>>>

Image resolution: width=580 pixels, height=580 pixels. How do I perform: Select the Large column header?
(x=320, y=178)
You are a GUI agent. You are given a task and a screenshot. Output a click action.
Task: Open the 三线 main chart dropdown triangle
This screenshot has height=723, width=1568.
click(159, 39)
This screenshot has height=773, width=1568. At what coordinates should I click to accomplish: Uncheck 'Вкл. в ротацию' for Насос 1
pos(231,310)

<<<

**WHAT YOU ARE ASKED TO DO**
Copy every entry above word for word.

**EXPECTED OUTPUT**
Image resolution: width=580 pixels, height=580 pixels. How do I perform: Select the Large column header?
(x=320, y=178)
You are a GUI agent. You are given a task and a screenshot. Output a click action.
Task: Open the 三线 main chart dropdown triangle
This screenshot has height=723, width=1568.
click(159, 39)
This screenshot has height=773, width=1568. At what coordinates should I click to accomplish: Uncheck 'Вкл. в ротацию' for Насос 1
pos(231,310)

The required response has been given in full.